IVC Filters Lawsuit

Defective Vena Cava Filters

A pulmonary embolism can damage lung tissue by preventing blood from flowing to part of the lungs, diminish oxygen levels in the blood, damage other body organs because they receive too little oxygen, lead to pulmonary hypertension (too much blood pressure in the pulmonary arteries), and cause death if a blood clot is large or if there are too many clots.

The IVC filter looks like an umbrella minus the shaft. The spokes of the filter pierce blood clots, breaking them up or preventing them from passing through the inferior vena cava.

What are IVC Filters?

An IVC filter is a kind of small strainer used to filter out blood clots or keep them from forming and becoming pulmonary embolisms (i.e., blood clots traveling to the lungs). The IVF or inferior vena cava is a large vein entering the right atrium (upper chamber) of the heart. It delivers oxygen-depleted blood from the legs, the pelvis, and the abdomen back to the heart.

IVC Filters Possible Injuries & Side Effects

Some of these devices are “retrievable,” meaning they should be removed as soon as it is medically feasible. The Food and Drug Administration (FDA) issued a warning last year against leaving the filter in place for extended periods of time. The devices tend to cause life-threatening problems, the FDA said.

In an August 2010 “initial communication,” the FDA listed adverse event reports concerning IVC filters.

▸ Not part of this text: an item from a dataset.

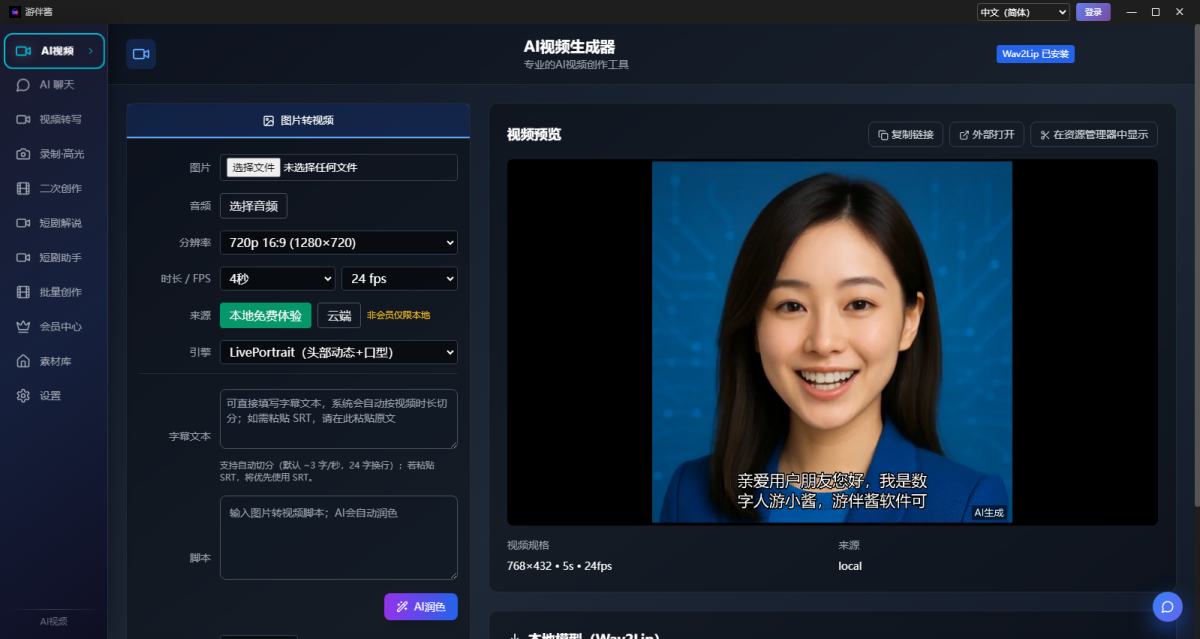Click the video preview thumbnail
Viewport: 1200px width, 639px height.
point(831,342)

Of a total of 921 adverse events reported:

  • 328 devices moved from their original implant location
  • 146 involved the device components becoming detached
  • 70 perforated the inferior vena cava
  • 56 of the filters fractured
  • Pulmonary embolism
  • Compromised embolism
  • Death

The FDA said these kinds of events occurred with retrievable filters remaining in the patients’ bodies “for long periods of time, beyond the time when the risk of pulmonary embolism has subsided.”

What has the FDA Recommended?

Physicians and others responsible for caring for IVC retrievable filter patients consider removing them as soon as protection from a pulmonary embolism is not needed. Doctors involved in treating and follow-up of IVC filter patients should consider the risks versus the benefits of placing a filter.

Signs of a Defective IVC Filter

Abrupt pain in the chest or shortness of breath are warning signs that device is failing. A diagnosis may be confirmed by a CT scan and other diagnostic tests.